Alexandre Dumas’s novel The Three Musketeers has been filmed many times. Almost every generation wants to add its spin to the classic tale of intrigue, romance, and swordplay. From the 1935 version with Walter Abel and Paul Lukas through the Ritz Brothers’ comic turn in 1939, to Gene Kelly’s dancing D’Artagnan, to last year’s “Crouching Cardinal, Hidden Necklace” version simply titled Musketeer and the recent Disney version with Oliver Platt and Kiefer Sutherland, everyone yearns for a chance to fight for the king against the evil Cardinal Richelieu.
Richard Lester was the director of the Beatles films A Hard Day’s Night & Help!. Working together with writer George MacDonald Fraser and a stunning cast, he filmed both of these motion pictures simultaneously and then released them a year apart. This model of multiple film-making enables the director to assemble a cast and maximize his use of them. It has been copied by the Salkind’s Superman 1 & 2, and more recently by Peter Jackson, in the making of The Lord of the Rings. It’s also helpful in the budget end, getting a future star for 2 films at a lower going rate. Lester reconvened some of the cast for a third film, not under consideration today, 1989’s Return of the Musketeers a lacklustre followup.
A few years ago this reviewer was involved in a stage presentation of Macbeth. I was just an extra, but we spent weeks on intensive sword-fight choreography. It changed the way I view dueling on screen forever. These films contain the most exciting and envigorating duels ever. The first scene in The Three Musketeers encapsulates this excitement. An unknown swordsman is fighting for his life, in slow motion, his strength, his stress, his sweat is there on the screen. It’s beautiful, and masculine, and graceful. And all this before the story starts.
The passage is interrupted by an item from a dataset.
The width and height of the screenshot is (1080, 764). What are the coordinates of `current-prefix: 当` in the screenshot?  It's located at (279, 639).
We discover that he is D’Artagnan (Michael York), son of a former King’s Musketeer, who is on his way to Paris to begin his own career in the King’s service. Fraser’s script follows the Dumas novel closely, but adds some 70’s irreverent wit which makes the story timeless. The young D’Artagnan is ridiculed at first but then proves his mettle and joins the three musketeers for the adventure of their lives. Athos, Porthos and Aramis are lovingly portrayed by Oliver Reed, Frank Finlay and Richard Chamberlain in roles which suit them to a tee.
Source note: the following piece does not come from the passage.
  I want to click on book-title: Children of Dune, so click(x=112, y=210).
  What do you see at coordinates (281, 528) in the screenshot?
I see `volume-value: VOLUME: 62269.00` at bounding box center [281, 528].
The evil Cardinal Richelieu is played, against type, by Charlton Heston. He makes a remarkable villain. Christopher Lee chews up the scenery as the dastardly Comte de Rochefort, and the ever lovely Faye Dunaway completes the villainous triumvirate with a sparkling performance as Milady! They plot, together and separately, against our heroes. The musketeers and D’Artagnan find themselves embroiled in court scandal, political shenanigans, possible war with England, and affairs of the heart, but they always find a way out of their troubles – usually accompanied by clanging swords, and the thud of leather on flesh.
Michael York (better known to today’s audiences as Austin Powers Chief) was young, handsome and vital when he made these films, and gives a bravura performance as the naive country bumpkin who becomes a hero. He is equally convincing as the gormless farmboy and the skilled swordsman. Raquel Welch gives perhaps her finest performance as D’Artagnan’s love interest. Voluptuous but vapid, she is a thing of beauty, and York’s D’Artagnan is smitten.
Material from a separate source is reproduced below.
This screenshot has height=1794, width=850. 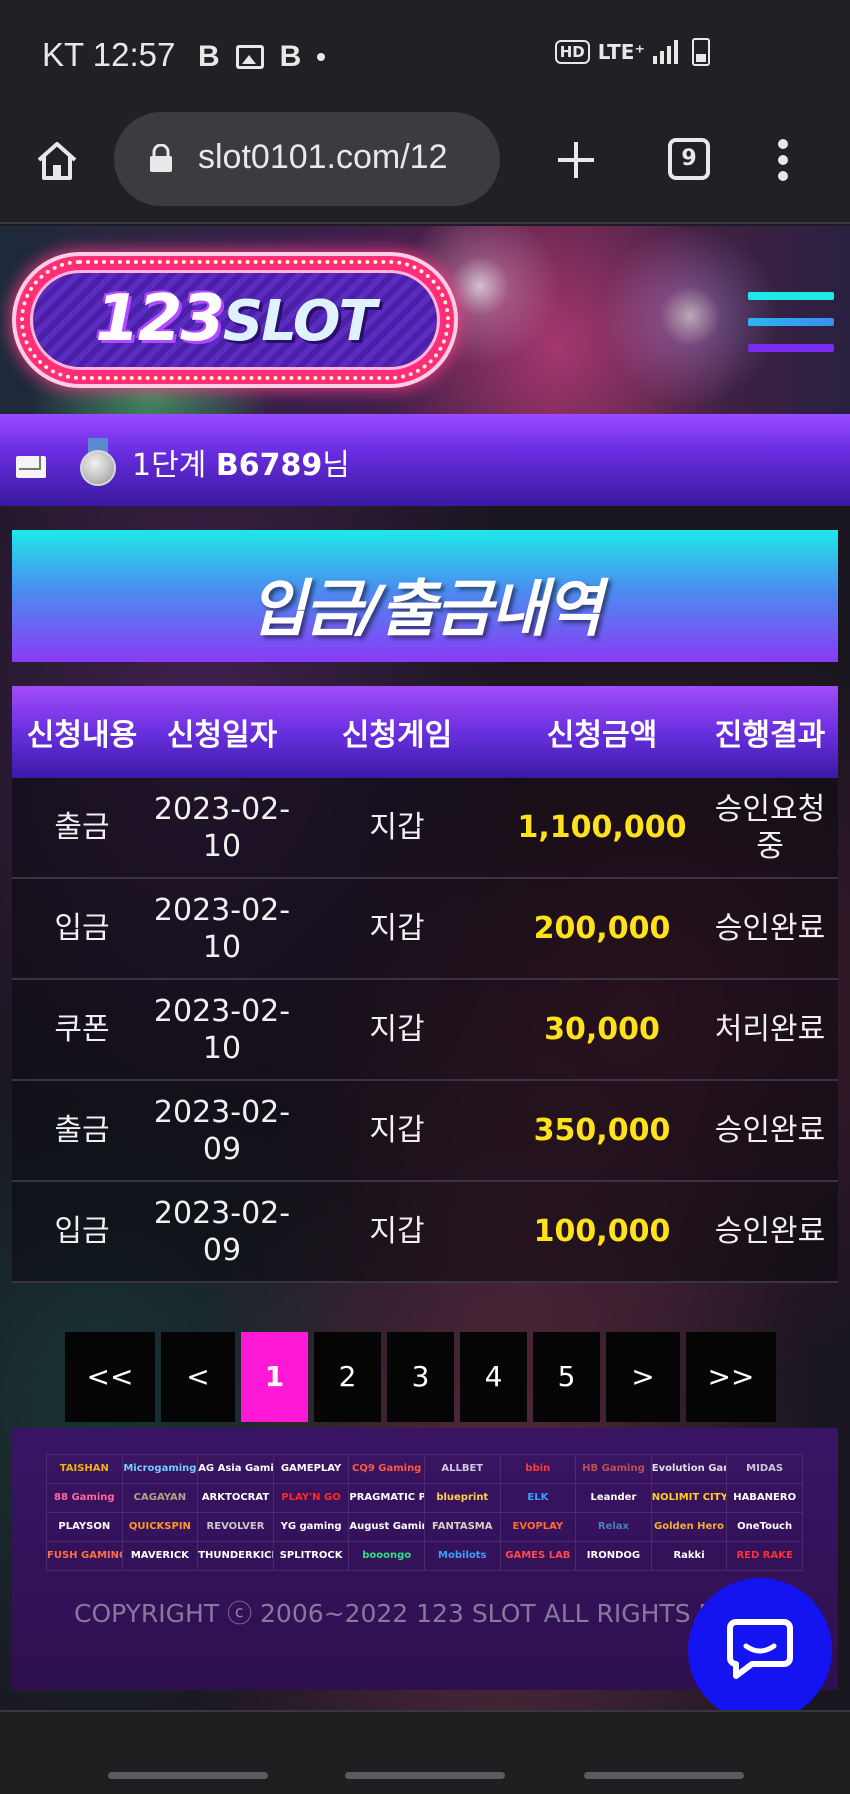 What do you see at coordinates (770, 828) in the screenshot?
I see `cell-result: 승인요청중` at bounding box center [770, 828].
In The Four Musketeers the story continues. D’Artagnan is now a full-fledged Musketeer, Aramis has sunk deeper into depression, Athos is morose, and Porthos…is still hungry. Milady wants revenge, Richelieu wants power, and the King, well we’re not sure what the King wants…
The two films stand on their own merits individually but also form a wonderful whole when viewed together. The characters develop from the first to the second film. The relationships grow convincingly, and the action never lets up. There is sex, romance, and true love. There is action, and wit, and slapstick comedy. The scripts are glorious models of the screenwriter’s art, and there is not a bad performance to be seen. The sets are rich and faithful to the time, and the score (by Lalo Schifrin) underpins it all.
The transfer to DVD is excellent. One might complain about the lack of extras (just production credits and filmographies) but you don’t miss extras when the films are of such high quality. The Three Musketeers and The Four Musketeers separately or together are highly recommended!